Paquot e i forzati del lusso obbligatorio

L’evoluzione del superfluo in un saggio che sfocia nella banalità

«Quando affrontiamo il tema del lusso la prima regola che dobbiamo far nostra è: basta sensi di colpa». Così parlò Thierry Paquot, professione filosofo, che in Elogio del lusso (Castelvecchi, pagg. 154, euro 12,50) punta a convincerci dell’«utilità dell’inutile», come il pamphlet sottotitola. L’excursus storico alla ricerca dei percorsi del possesso esclusivo e degli studiosi che se ne sono occupati è ben documentato e interessante. Ma se vogliamo conoscere la tesi dell’elogio, che ci si augurerebbe provocatoria e originale, allorché viene esposta nelle ultime pagine con eccessiva semplicità ci chiediamo: tutto qui?
Paquot ha condotto studi approfonditi per concludere che il lusso è motore di progresso, evoluzione culturale e crescita economica.

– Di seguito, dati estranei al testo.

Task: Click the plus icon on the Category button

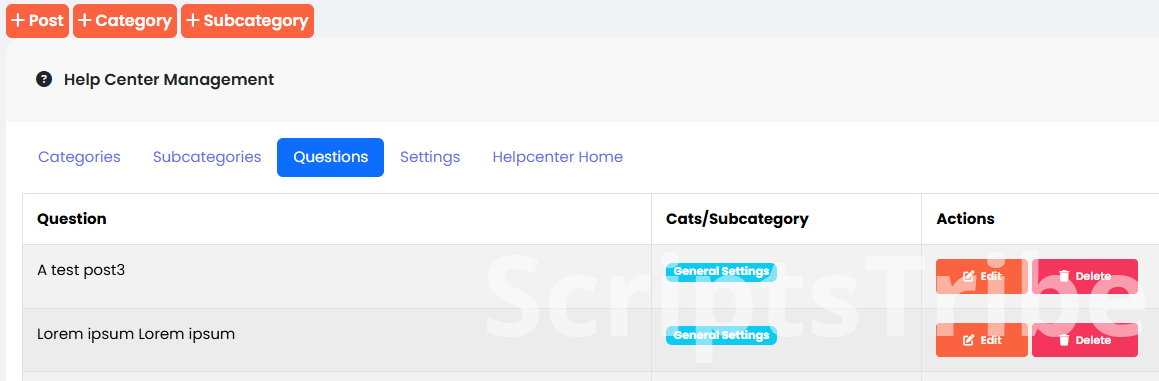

Non si può negare che senza l’aspirazione al «di più» e al bello l’umanità non avrebbe fatto gli stessi sforzi per migliorare ed esplorare, e non avrebbe creato cose meravigliose. Di qui l’autore passa all’analisi del pensiero utopico e delle sue relazioni con il lusso, per constatare che sono stati prodotti pensieri molto diversi; da un lato sognatori che auspicavano l’equa ripartizione delle ricchezze, dall’altro teorici della diversificazione dei desideri e della massimizzazione dei piaceri individuali.
Ora, è facile essere d’accordo sul fatto che il lusso ha subìto soprattutto di recente molte trasformazioni, e si è evoluto in un consumo sfrenato sempre più esclusivo per ricchi che non sono mai stati così ricchi, e in un consumo di massa di buon livello accessibile a tutti e senza frontiere. E che entrambe le declinazioni del lusso confinano il piacere in un ambito di acquisto e di utilizzo materiale. Però siamo anche d’accordo sul fatto che il vero lusso sia migrato oltre il materiale, e appartenga alla sfera dell’immaterialità. Ecco dunque le magiche parole di Paquot: Tempo, Silenzio, Spazio. E da questa formula magica all’enunciato di innocua banalità, il passo è breve. «Tre valori che invece vengono più che mai bistrattati e che formano le tre punte della stella del lusso, il cui splendore è offuscato dal “mercato globale”, dalla banalizzazione mondializzata dei prodotti di consumo e della maggioranza dei servizi», scrive. E ancora: «Il mio concetto si basa sull’indipendenza mentale e sensoriale di ciascuno di noi di fronte ai miraggi del mercato. Questa autonomia, che impedisce di rimanere ancorati a un marchio e all’immagine che provano a incollarvi addosso, non è soltanto per i ricchi, ma dipende dalla capacità di interagire con i propri desideri».
Dall’autore del fortunato L’arte della siesta ci saremmo aspettati qualcosa in più.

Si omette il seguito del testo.